━━ LISTED RECORDS
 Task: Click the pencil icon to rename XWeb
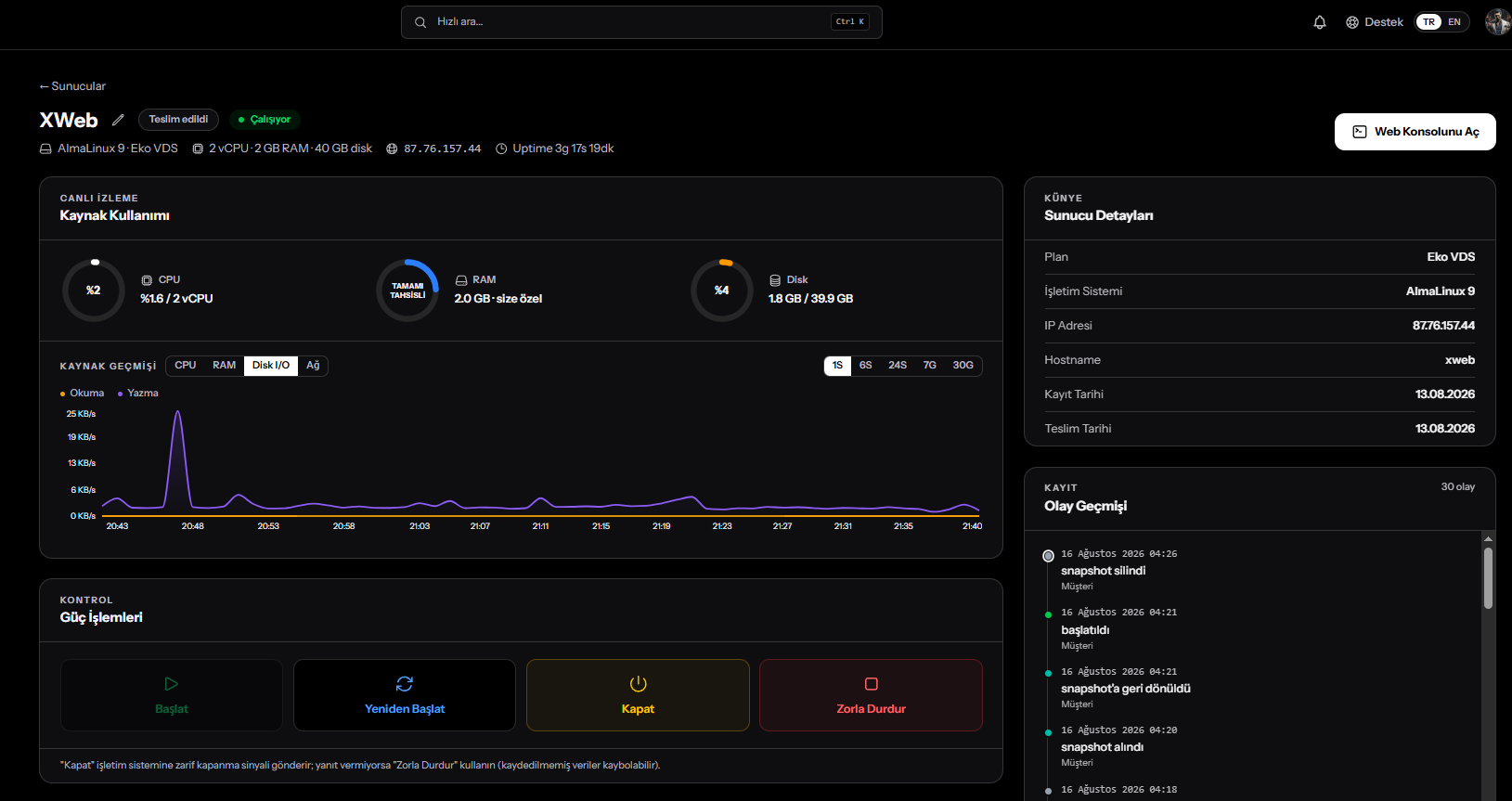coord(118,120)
━━━━
━━ LISTED RECORDS
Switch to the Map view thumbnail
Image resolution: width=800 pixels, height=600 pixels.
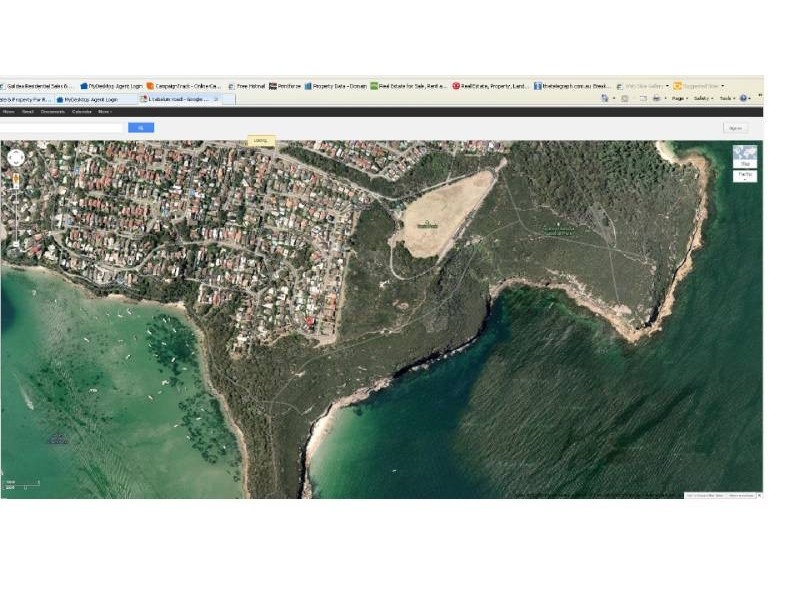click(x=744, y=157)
━━━━
━━ LISTED RECORDS
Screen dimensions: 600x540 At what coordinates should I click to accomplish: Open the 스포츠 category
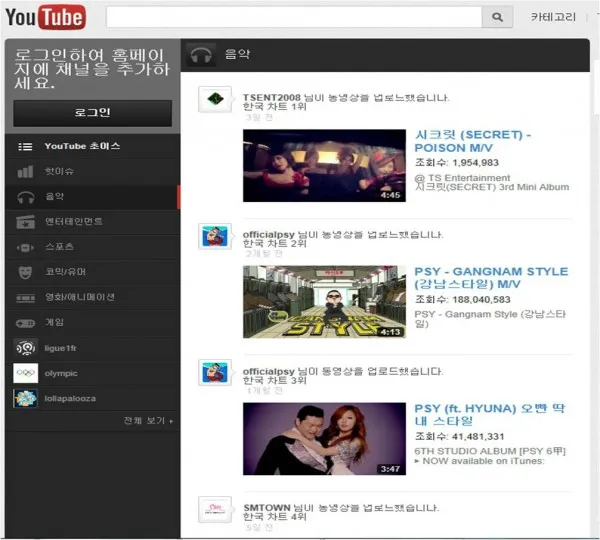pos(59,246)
━━━━
• _AIM OF THE EXERCISE_
Take the part that opens with the line containing "Screen dimensions: 600x540" and closes with the line containing "pos(59,246)", and write it out again with "category" changed to "section" and nothing else altered. Leave the pictures out.

• _SOLVED PROBLEM_
Screen dimensions: 600x540 At what coordinates should I click to accomplish: Open the 스포츠 section
pos(59,246)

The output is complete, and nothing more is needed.